Microsoft Brings Fireworks AI to Foundry to Accelerate Open Model Deployment

News

Milan Stanojevic

Windows Toubleshooting Expert

News

3 min. read

Published on March 12, 2026

Organizations are increasingly adopting open AI models to gain greater control over performance, costs, customization, and compliance. However, fragmented tools and complex infrastructure still make it difficult for many teams to deploy and scale these models.

Microsoft aims to simplify this with its Foundry platform. The company has now announced the public preview integration of Fireworks AI with Microsoft Foundry, bringing high-performance open-model inference capabilities directly into Azure.

Microsoft Foundry aims to unify the AI development lifecycle

Microsoft Foundry is designed as a centralized control plane for enterprise AI workloads. The platform combines model management, deployment, evaluation, agent development, and governance features in a single environment.

The goal is to help organizations move from experimentation to production faster while maintaining consistent infrastructure and operational oversight. Foundry also includes enterprise-grade capabilities such as governance controls, observability tools, and security features to support compliance at scale.

Fireworks AI integration brings high-throughput inference

The new integration adds Fireworks AI’s inference infrastructure to the Foundry ecosystem. Fireworks AI specializes in optimized serving stacks designed to run large AI models efficiently.

According to Microsoft, Fireworks AI already processes more than 13 trillion tokens each day and handles roughly 180,000 requests per second. Its infrastructure can generate more than 1,000 tokens per second on large models, making it suitable for demanding enterprise workloads.

Through Microsoft Foundry, developers can access Fireworks AI capabilities directly from Azure endpoints. This allows organizations to evaluate and deploy models without building their own custom serving infrastructure.
▬▬▬▬▬▬▬▬▬▬
▸ **Tasks and exercises**:
1. According to the Foundry news article, roughly how many requests per second does Fireworks AI handle?
2. Rewrite the stretch of the Foundry news article from "The goal is" through "demanding enterprise workloads.", replacing "observability tools" with "monitoring tools".

▸ **Information given**:
▬▬▬▬▬▬▬▬▬▬
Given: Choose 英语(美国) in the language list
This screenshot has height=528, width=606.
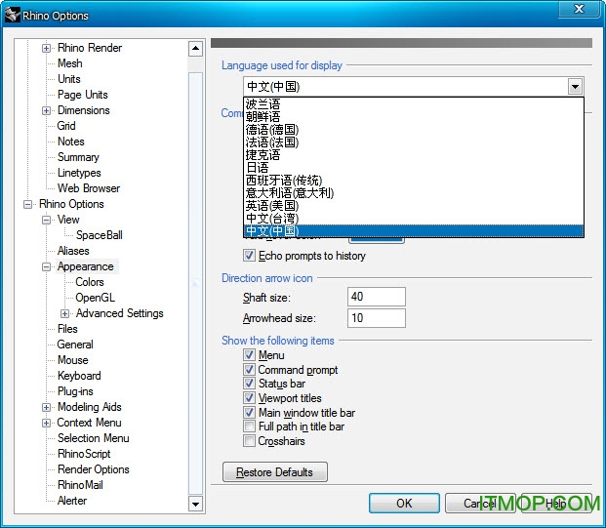Looking at the screenshot, I should click(x=272, y=206).
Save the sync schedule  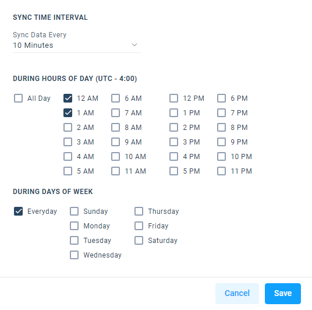283,294
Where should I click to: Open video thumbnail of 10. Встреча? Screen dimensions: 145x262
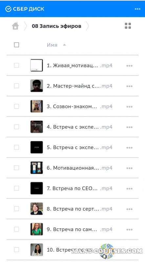click(x=36, y=250)
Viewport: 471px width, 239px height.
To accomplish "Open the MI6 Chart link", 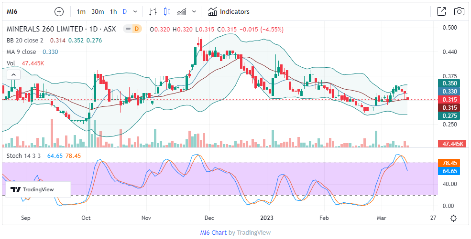I will 213,232.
▬▬▬▬▬▬▬▬▬▬
▸ **Expected outputs**:
1. Roughly 180,000 requests per second.

2.
The goal is to help organizations move from experimentation to production faster while maintaining consistent infrastructure and operational oversight. Foundry also includes enterprise-grade capabilities such as governance controls, monitoring tools, and security features to support compliance at scale.

Fireworks AI integration brings high-throughput inference

The new integration adds Fireworks AI’s inference infrastructure to the Foundry ecosystem. Fireworks AI specializes in optimized serving stacks designed to run large AI models efficiently.

According to Microsoft, Fireworks AI already processes more than 13 trillion tokens each day and handles roughly 180,000 requests per second. Its infrastructure can generate more than 1,000 tokens per second on large models, making it suitable for demanding enterprise workloads.